(Collected data entries)
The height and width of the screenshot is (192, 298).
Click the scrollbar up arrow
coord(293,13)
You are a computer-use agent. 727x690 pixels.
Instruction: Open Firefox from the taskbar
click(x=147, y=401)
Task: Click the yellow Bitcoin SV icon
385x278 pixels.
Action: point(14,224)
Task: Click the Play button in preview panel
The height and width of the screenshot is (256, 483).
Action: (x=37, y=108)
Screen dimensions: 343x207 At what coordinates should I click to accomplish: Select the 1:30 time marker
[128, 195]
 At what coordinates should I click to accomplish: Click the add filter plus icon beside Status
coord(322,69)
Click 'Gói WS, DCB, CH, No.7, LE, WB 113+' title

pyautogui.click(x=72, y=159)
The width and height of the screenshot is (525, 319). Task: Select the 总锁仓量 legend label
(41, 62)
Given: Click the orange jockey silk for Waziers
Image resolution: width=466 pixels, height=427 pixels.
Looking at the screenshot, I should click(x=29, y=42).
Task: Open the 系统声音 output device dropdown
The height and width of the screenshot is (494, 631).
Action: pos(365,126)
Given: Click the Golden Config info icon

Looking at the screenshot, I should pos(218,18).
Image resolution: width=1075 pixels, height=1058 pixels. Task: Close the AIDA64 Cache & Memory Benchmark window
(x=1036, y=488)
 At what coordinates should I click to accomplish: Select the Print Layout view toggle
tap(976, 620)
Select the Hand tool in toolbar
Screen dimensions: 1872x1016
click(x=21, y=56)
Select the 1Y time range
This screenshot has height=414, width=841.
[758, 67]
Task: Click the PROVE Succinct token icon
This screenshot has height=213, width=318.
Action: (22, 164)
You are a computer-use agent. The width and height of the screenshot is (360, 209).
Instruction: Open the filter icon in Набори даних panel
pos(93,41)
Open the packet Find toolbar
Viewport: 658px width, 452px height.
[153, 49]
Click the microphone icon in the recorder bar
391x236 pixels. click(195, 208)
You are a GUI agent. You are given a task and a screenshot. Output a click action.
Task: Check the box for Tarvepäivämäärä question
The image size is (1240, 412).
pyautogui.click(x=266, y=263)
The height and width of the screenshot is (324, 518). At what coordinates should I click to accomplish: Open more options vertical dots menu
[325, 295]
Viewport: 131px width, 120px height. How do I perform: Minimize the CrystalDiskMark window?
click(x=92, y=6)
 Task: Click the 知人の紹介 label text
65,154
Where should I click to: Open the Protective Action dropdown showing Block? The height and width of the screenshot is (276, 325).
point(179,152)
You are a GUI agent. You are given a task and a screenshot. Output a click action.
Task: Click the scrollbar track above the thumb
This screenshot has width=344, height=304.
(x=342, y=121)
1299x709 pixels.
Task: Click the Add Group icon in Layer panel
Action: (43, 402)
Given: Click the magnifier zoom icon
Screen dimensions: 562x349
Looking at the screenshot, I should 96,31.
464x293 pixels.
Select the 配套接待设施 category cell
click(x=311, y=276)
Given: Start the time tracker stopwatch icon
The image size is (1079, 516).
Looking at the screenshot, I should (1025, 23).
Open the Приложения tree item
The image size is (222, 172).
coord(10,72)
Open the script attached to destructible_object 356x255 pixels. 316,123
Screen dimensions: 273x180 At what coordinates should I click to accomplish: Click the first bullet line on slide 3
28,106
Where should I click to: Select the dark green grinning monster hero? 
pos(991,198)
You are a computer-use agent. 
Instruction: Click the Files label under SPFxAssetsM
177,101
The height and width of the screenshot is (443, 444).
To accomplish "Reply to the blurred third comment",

### Directions:
Would you transcribe the data above exactly as it stands?

### Answer area:
The height and width of the screenshot is (192, 298).
Click the scrollbar up arrow
coord(293,13)
You are a computer-use agent. 727x690 pixels.
Instruction: Open Firefox from the taskbar
click(x=147, y=401)
Task: Click the yellow Bitcoin SV icon
385x278 pixels.
Action: point(14,224)
Task: Click the Play button in preview panel
The height and width of the screenshot is (256, 483).
Action: (x=37, y=108)
Screen dimensions: 343x207 At what coordinates should I click to accomplish: Select the 1:30 time marker
[128, 195]
 At what coordinates should I click to accomplish: Click the add filter plus icon beside Status
coord(322,69)
Click 'Gói WS, DCB, CH, No.7, LE, WB 113+' title

pyautogui.click(x=72, y=159)
The width and height of the screenshot is (525, 319). Task: Select the 总锁仓量 legend label
(41, 62)
Given: Click the orange jockey silk for Waziers
Image resolution: width=466 pixels, height=427 pixels.
Looking at the screenshot, I should click(x=29, y=42).
Task: Open the 系统声音 output device dropdown
The height and width of the screenshot is (494, 631).
Action: pos(365,126)
Given: Click the Golden Config info icon

Looking at the screenshot, I should pos(218,18).
Image resolution: width=1075 pixels, height=1058 pixels. Task: Close the AIDA64 Cache & Memory Benchmark window
(x=1036, y=488)
 At what coordinates should I click to accomplish: Select the Print Layout view toggle
tap(976, 620)
Select the Hand tool in toolbar
Screen dimensions: 1872x1016
click(x=21, y=56)
Select the 1Y time range
This screenshot has height=414, width=841.
[758, 67]
Task: Click the PROVE Succinct token icon
This screenshot has height=213, width=318.
Action: (22, 164)
You are a computer-use agent. The width and height of the screenshot is (360, 209).
Instruction: Open the filter icon in Набори даних panel
pos(93,41)
Open the packet Find toolbar
Viewport: 658px width, 452px height.
[153, 49]
Click the microphone icon in the recorder bar
391x236 pixels. click(195, 208)
You are a GUI agent. You are given a task and a screenshot. Output a click action.
Task: Check the box for Tarvepäivämäärä question
The image size is (1240, 412).
pyautogui.click(x=266, y=263)
The height and width of the screenshot is (324, 518). At what coordinates should I click to accomplish: Open more options vertical dots menu
[325, 295]
Viewport: 131px width, 120px height. How do I perform: Minimize the CrystalDiskMark window?
click(x=92, y=6)
 Task: Click the 知人の紹介 label text
65,154
Where should I click to: Open the Protective Action dropdown showing Block? The height and width of the screenshot is (276, 325).
point(179,152)
You are a GUI agent. You are given a task and a screenshot. Output a click action.
Task: Click the scrollbar track above the thumb
This screenshot has width=344, height=304.
(x=342, y=121)
1299x709 pixels.
Task: Click the Add Group icon in Layer panel
Action: (43, 402)
Given: Click the magnifier zoom icon
Screen dimensions: 562x349
Looking at the screenshot, I should 96,31.
464x293 pixels.
Select the 配套接待设施 category cell
click(x=311, y=276)
Given: Start the time tracker stopwatch icon
The image size is (1079, 516).
Looking at the screenshot, I should (1025, 23).
Open the Приложения tree item
The image size is (222, 172).
coord(10,72)
Open the script attached to destructible_object 356x255 pixels. 316,123
Screen dimensions: 273x180 At what coordinates should I click to accomplish: Click the first bullet line on slide 3
28,106
Where should I click to: Select the dark green grinning monster hero? 
pos(991,198)
You are a computer-use agent. 
Instruction: Click the Files label under SPFxAssetsM
177,101
The height and width of the screenshot is (443, 444).
To accomplish "Reply to the blurred third comment",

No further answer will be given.